Pensacola was in the Diocese of Mobile when Bishop Edward Allen appointed Father Fullerton from St. Michael's Church in 1905 to supervise the construction of Sacred Heart Church. The new church was still under construction when a hurricane struct the city in 1906 and destroyed the roof. It was rebuilt and Bishop Allen dedicated the Gothic Revival church in April 1907. At the time the parish had twenty-five families.
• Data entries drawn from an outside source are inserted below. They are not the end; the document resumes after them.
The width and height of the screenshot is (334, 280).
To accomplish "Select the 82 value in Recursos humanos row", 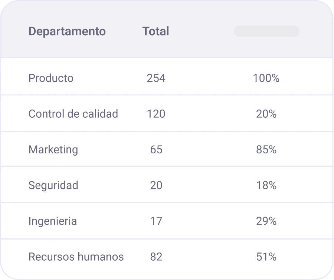I will point(156,257).
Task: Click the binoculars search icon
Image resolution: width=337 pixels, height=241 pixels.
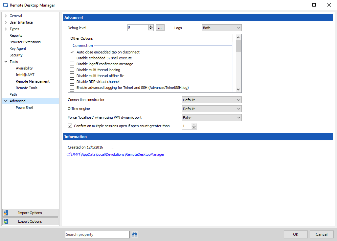Action: [134, 234]
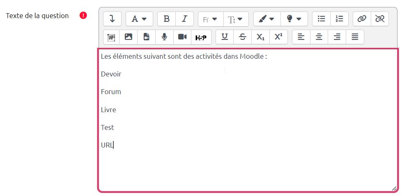The width and height of the screenshot is (409, 196).
Task: Create an unordered bullet list
Action: pos(322,19)
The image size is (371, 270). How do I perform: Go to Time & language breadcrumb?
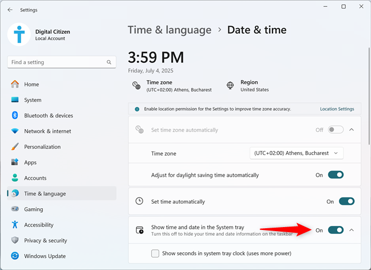click(x=169, y=30)
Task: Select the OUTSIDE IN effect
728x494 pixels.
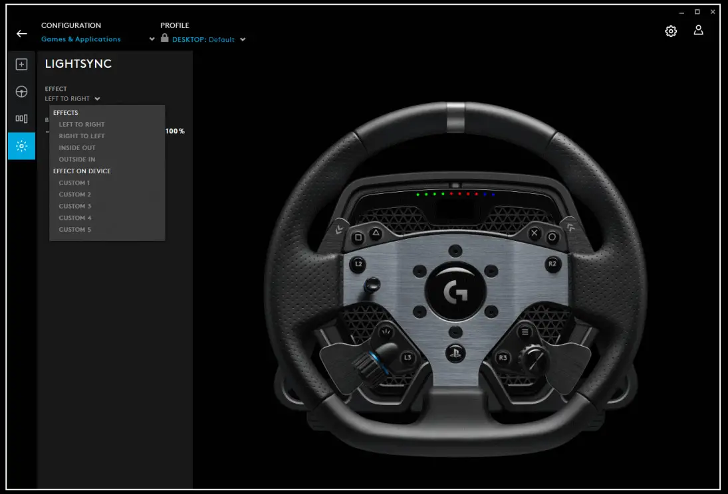Action: [76, 159]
The parish school was founded in 1907 as Sacred Heart Academy. It was staffed by the Sisters of Perpetual Adoration, later known as the Sisters of the Most Holy Sacrament. It educated both boys and girls separately and it had girls who were boarders. The Sisters of the Most Holy Sacrament left in 1945 and were replaced by Benedictine Sisters for a year. They were replaced by the Dominican Sisters of Adrian, Michigan who stayed until 1970. It was during their administration that boarding students was discontinued.

The city experienced a lumber boom in the early 20th century and Pensacola and the East Hill neighborhood, where Sacred Heart was located, experienced rapid growth. Within 50 years the congregation determined it needed a larger building. The present school building was completed in 1951 and opened in 1952. The gym-parish hall was also used for the parish church. The old church was sold for $100 to the city of Pensacola on September 11, 1956. They deeded the structure to the Greater Pensacola Symphony Orchestra. The building is now listed on the National Register of Historic Places.

The present church was dedicated by Archbishop Thomas Toolen of Mobile on May 18, 1967. It is a brick building designed in a Modern interpretation of the Romanesque Basilica style. In 1968 the Ecclesiastical Province of Miami was established and the ten counties of northwest Florida that belonged to the Diocese of Mobile, including Pensacola, were transferred to the Diocese of St. Augustine. The Diocese of Pensacola-Tallahassee was established by Pope Paul VI in 1975. On November 6 of that year, Miami Auxiliary Bishop René Gracida was installed as the diocese's first bishop. Sacred Heart Church was named as the diocesan cathedral and St. Thomas More Church in Tallahassee as the co-cathedral.